-- BEGIN WORKING DATA --
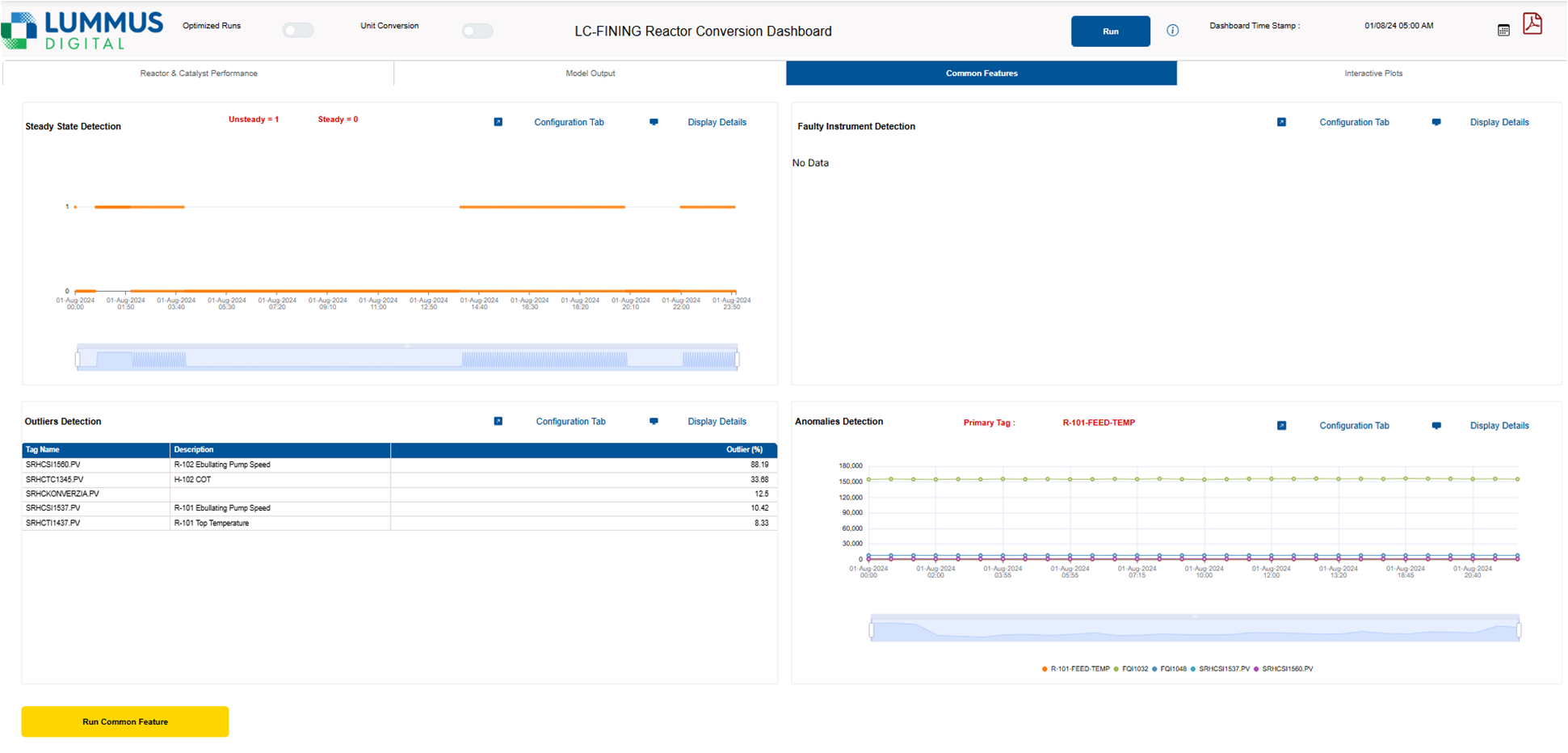Click Faulty Instrument Detection configuration arrow icon
Viewport: 1568px width, 753px height.
1281,122
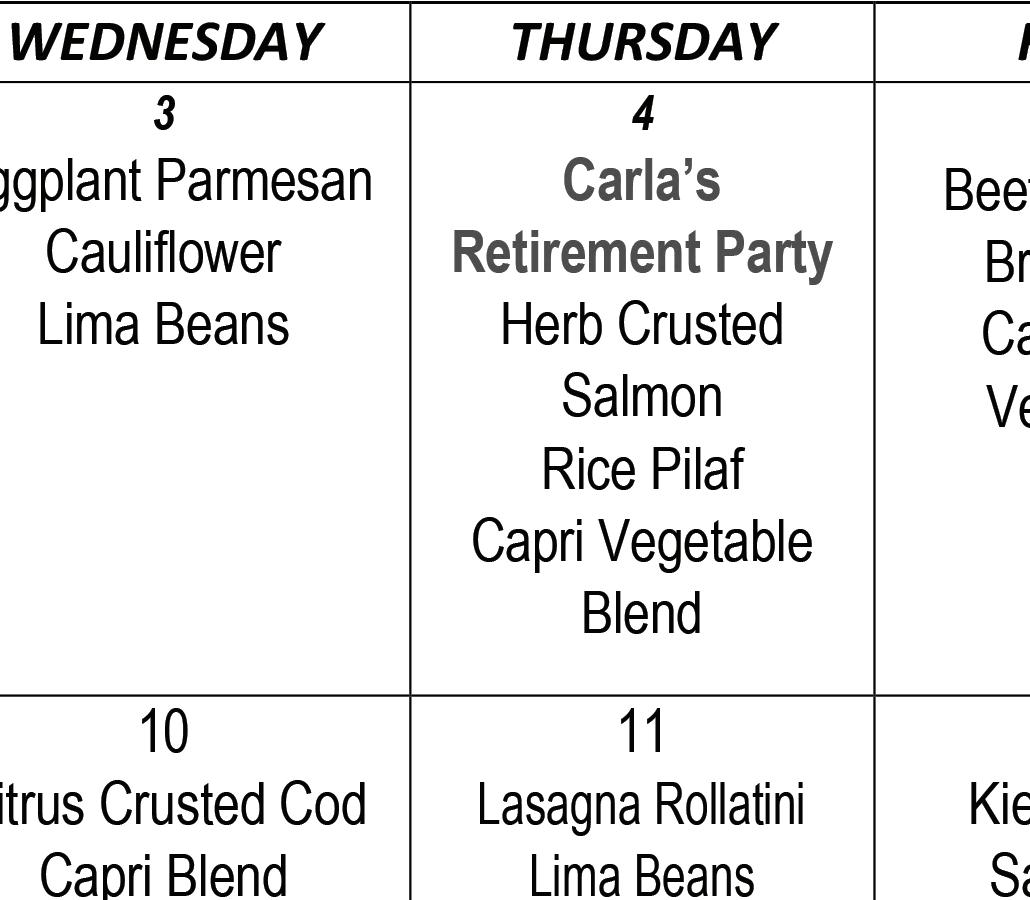Click the Cauliflower menu item
Viewport: 1030px width, 900px height.
tap(164, 253)
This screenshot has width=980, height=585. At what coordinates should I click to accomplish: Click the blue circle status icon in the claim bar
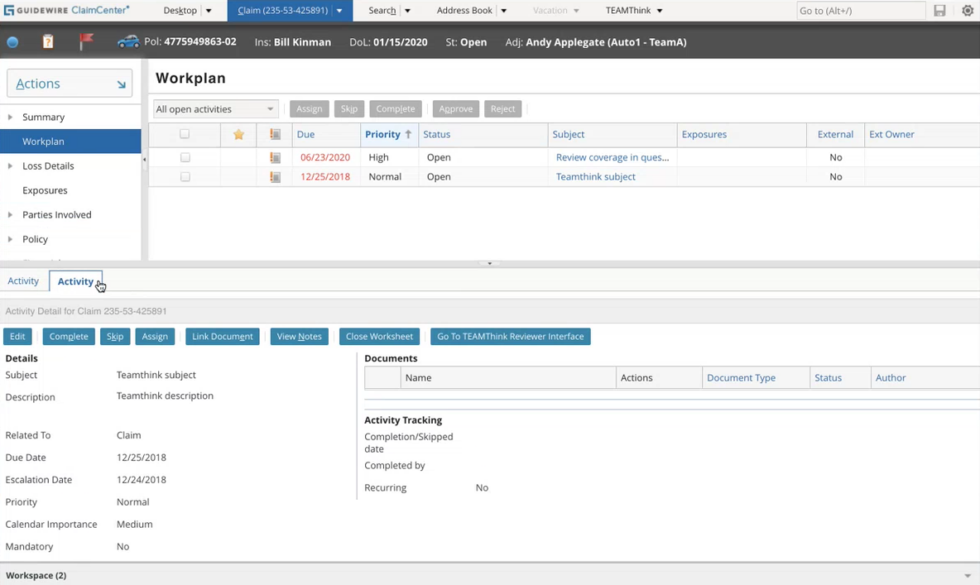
-- END WORKING DATA --
Update the data above by replacing "blue circle" with "green circle" and leaving everything else unchanged. Omit the pictures from your answer.

Click Faulty Instrument Detection configuration arrow icon
Viewport: 1568px width, 753px height.
1281,122
Click the Cauliflower menu item
Viewport: 1030px width, 900px height.
tap(164, 253)
This screenshot has width=980, height=585. At what coordinates should I click to accomplish: Click the green circle status icon in the claim bar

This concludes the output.